Football: Giving Daryl his due; Stephenson runs into record book

Daryl Stephenson has always projected an ability to keep on keeping on, trying to play the game right.

At the end of the day, that is all any fan may ask of a young person who's playing football and getting an education. It's been said the only thing that endures in life is character. Across five seasons, suffering the slings and arrows of playing for the Windsor Lancers, a program which seems to bring out a special kind of bile in OUA fans, Stephenson has always let his game speak for him. He's shown character in spades.

It was fitting how Stephenson's record-breaking night unfolded. The Windsor star ground out a 115-yard night to become Canadian university football's all-time leading rusher, with 4,740 yards lifetime (in four less games than Dominic Zagari accumulated the old mark of 4,738). It was raining cats and dogs, the Guelph Gryphons had the game well in hand, and who knows, perhaps Windsor coach Mike Morencie, who surely had a few alumni staring daggers in his direction on a night when Lancer ceremonially marked 40 years of Lancers football, kept Stephenson in to make sure he got the record on his home field.

What does matter is now that the record's his, it's time to salute Stephenson for standing for total effort, putting up numbers in oftentimes trying situations. This isn't a Who's The Best discussion. It's about acknowledging that whatever your opinion of his team or the calibre of his competition in the OUA, Stephenson has earned your respect.

▶ _Exercises to complete_:
1) From the article on Stephenson's rushing record, return the passage starting with "It was fitting" and going on through "his home field.".
2) Name every person the article on Stephenson's rushing record mentions by full name.

▶ _Supplied records_:
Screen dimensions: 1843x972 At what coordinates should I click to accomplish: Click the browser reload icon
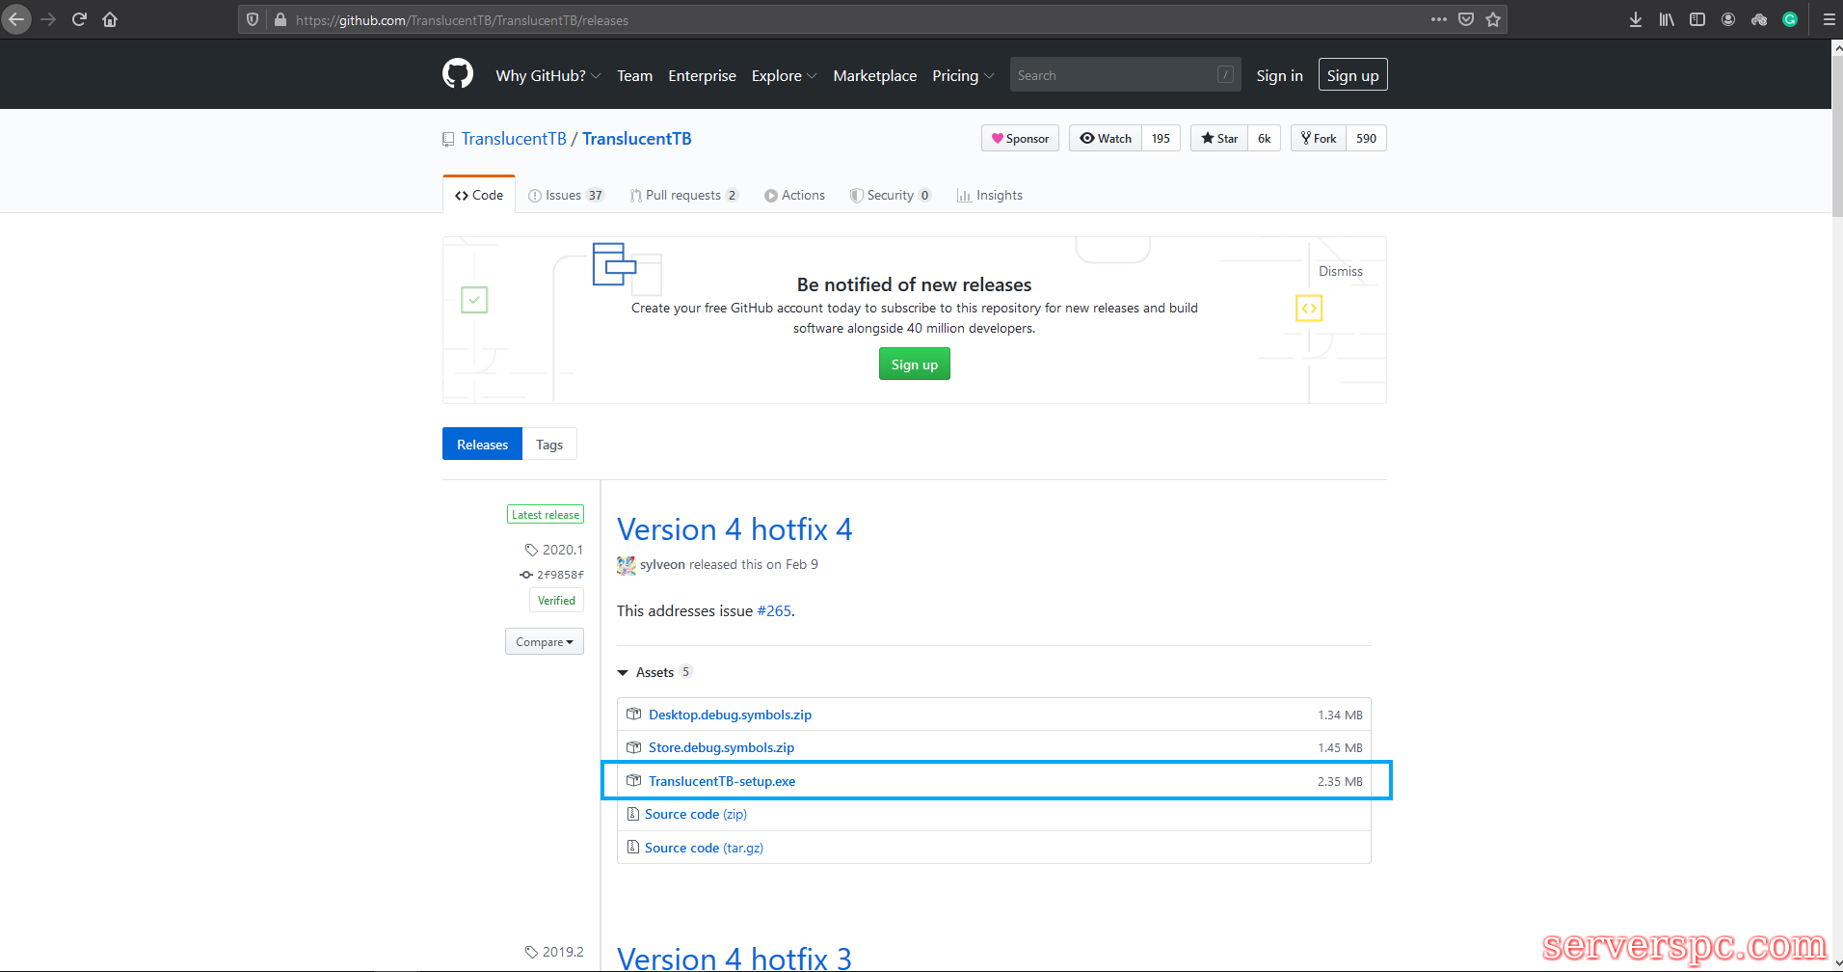coord(79,19)
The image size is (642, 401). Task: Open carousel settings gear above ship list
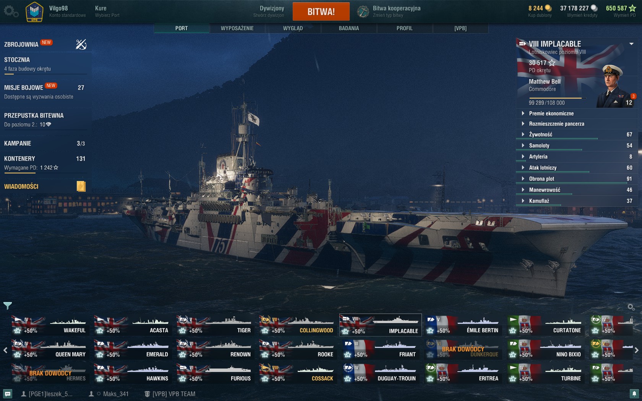pyautogui.click(x=631, y=307)
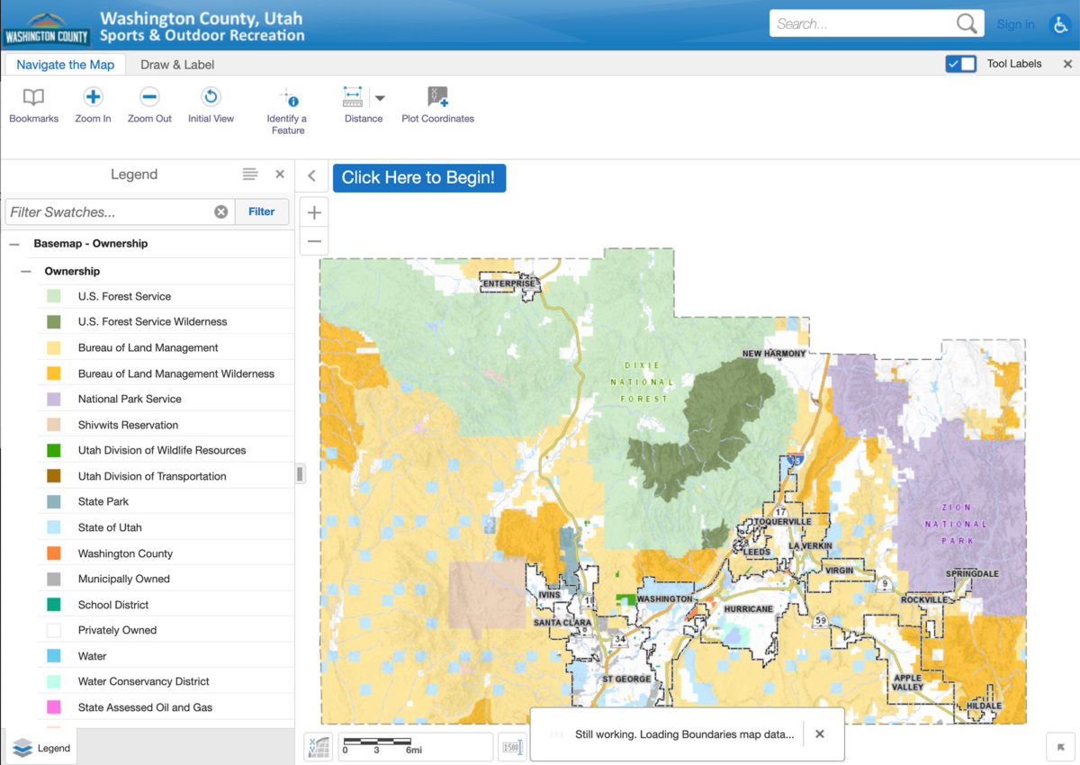This screenshot has height=765, width=1080.
Task: Select the Bookmarks tool
Action: click(33, 104)
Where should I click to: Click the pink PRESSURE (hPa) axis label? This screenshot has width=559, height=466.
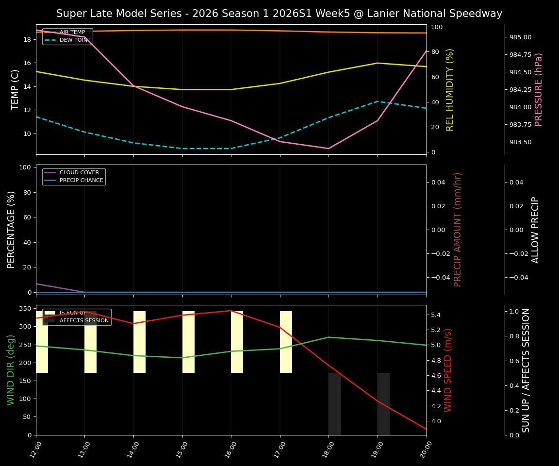point(539,87)
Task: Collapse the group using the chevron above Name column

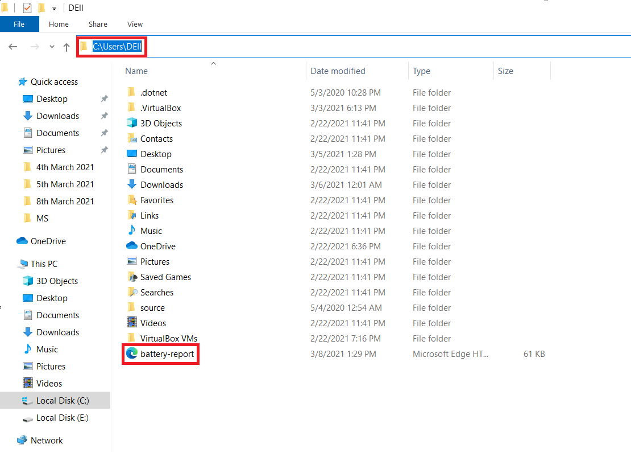Action: [x=213, y=64]
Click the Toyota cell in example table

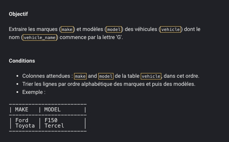tap(25, 126)
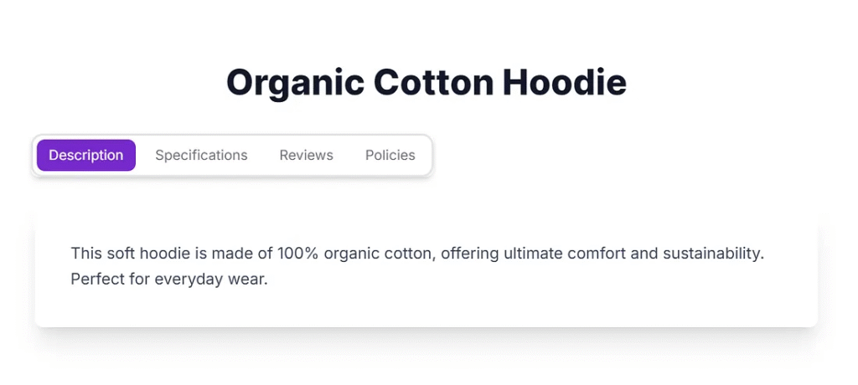The height and width of the screenshot is (385, 858).
Task: Click "organic cotton" in the description paragraph
Action: (379, 254)
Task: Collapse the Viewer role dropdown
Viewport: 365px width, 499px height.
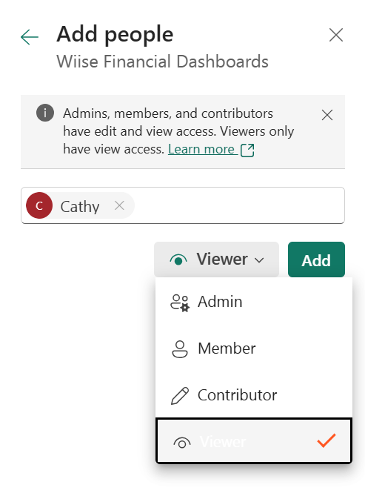Action: [216, 260]
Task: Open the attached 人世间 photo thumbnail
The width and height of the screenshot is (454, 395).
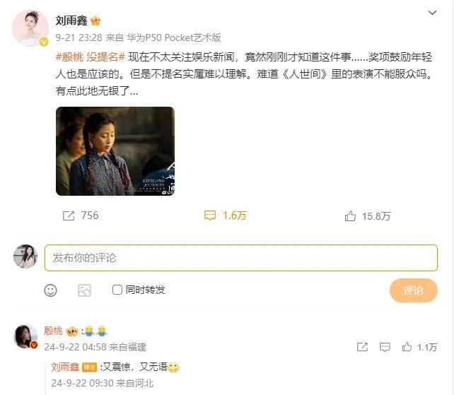Action: coord(115,151)
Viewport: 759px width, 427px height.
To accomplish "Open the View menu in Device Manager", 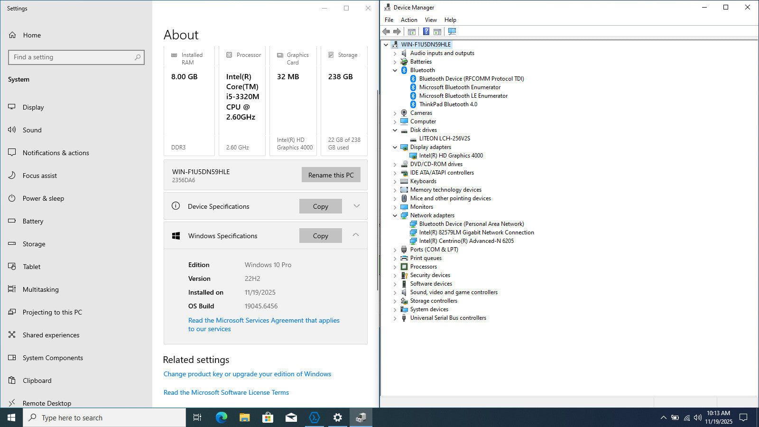I will click(430, 20).
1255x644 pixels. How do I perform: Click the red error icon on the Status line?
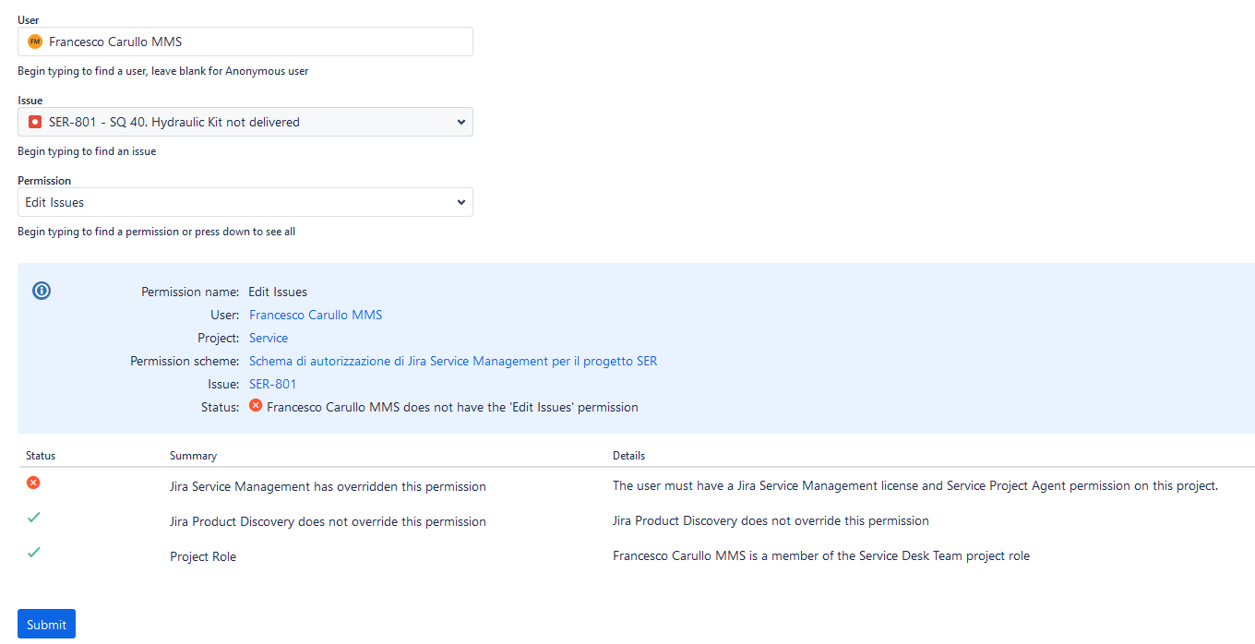tap(256, 406)
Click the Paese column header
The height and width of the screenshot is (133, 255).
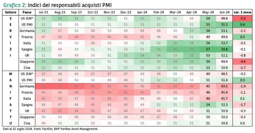coord(27,12)

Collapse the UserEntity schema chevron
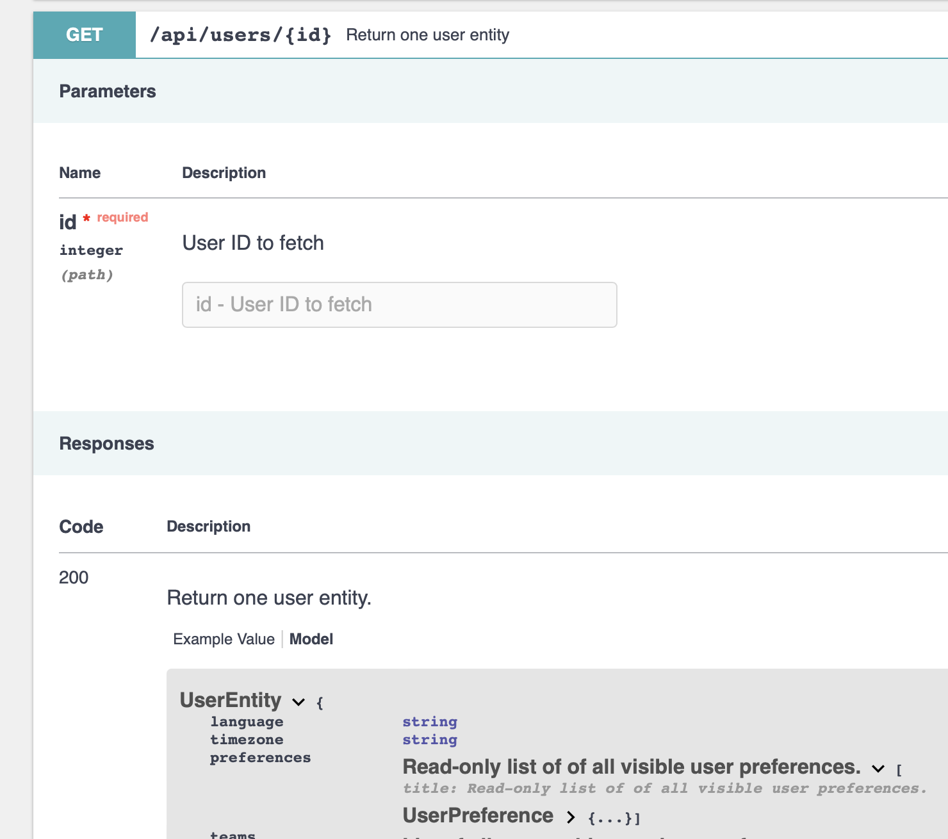[x=297, y=702]
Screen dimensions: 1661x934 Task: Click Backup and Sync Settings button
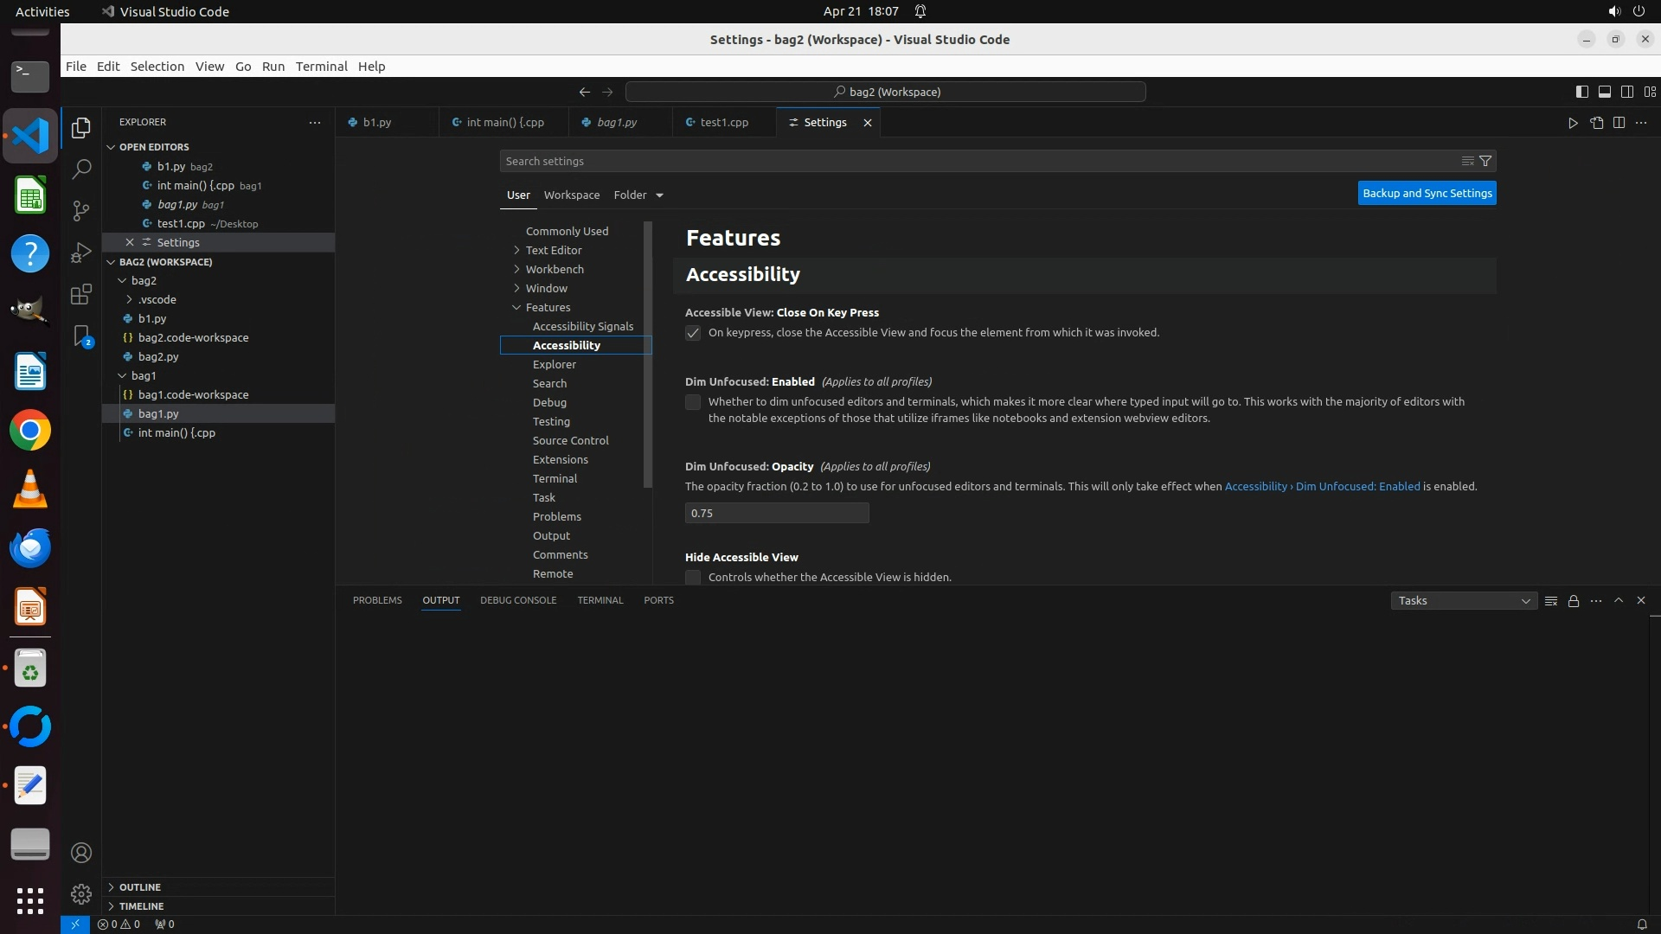point(1427,193)
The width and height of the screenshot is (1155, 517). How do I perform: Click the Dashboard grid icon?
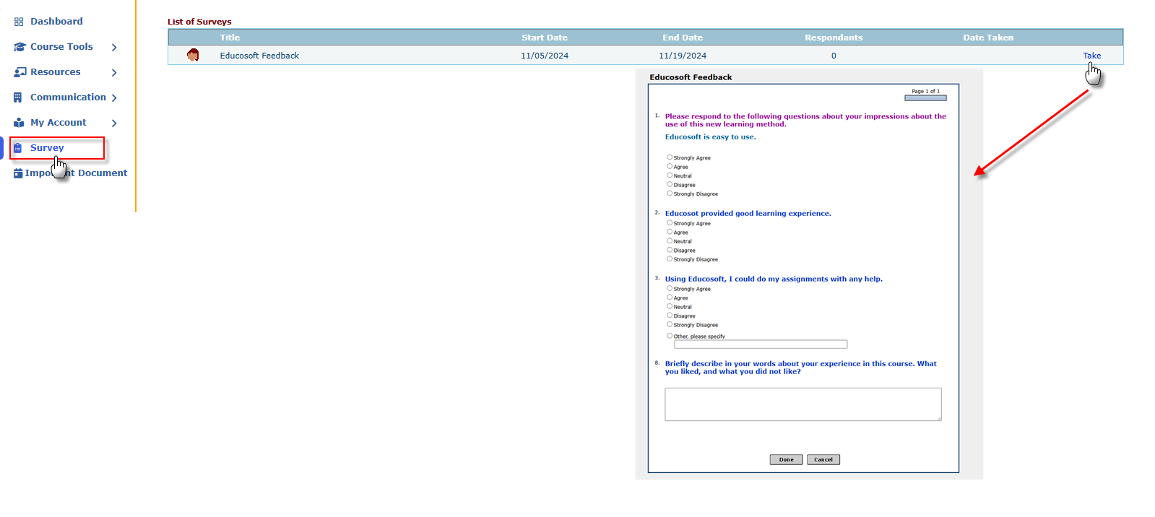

▶ _Results for each task_:
1)
It was fitting how Stephenson's record-breaking night unfolded. The Windsor star ground out a 115-yard night to become Canadian university football's all-time leading rusher, with 4,740 yards lifetime (in four less games than Dominic Zagari accumulated the old mark of 4,738). It was raining cats and dogs, the Guelph Gryphons had the game well in hand, and who knows, perhaps Windsor coach Mike Morencie, who surely had a few alumni staring daggers in his direction on a night when Lancer ceremonially marked 40 years of Lancers football, kept Stephenson in to make sure he got the record on his home field.

2)
Daryl Stephenson
Dominic Zagari
Mike Morencie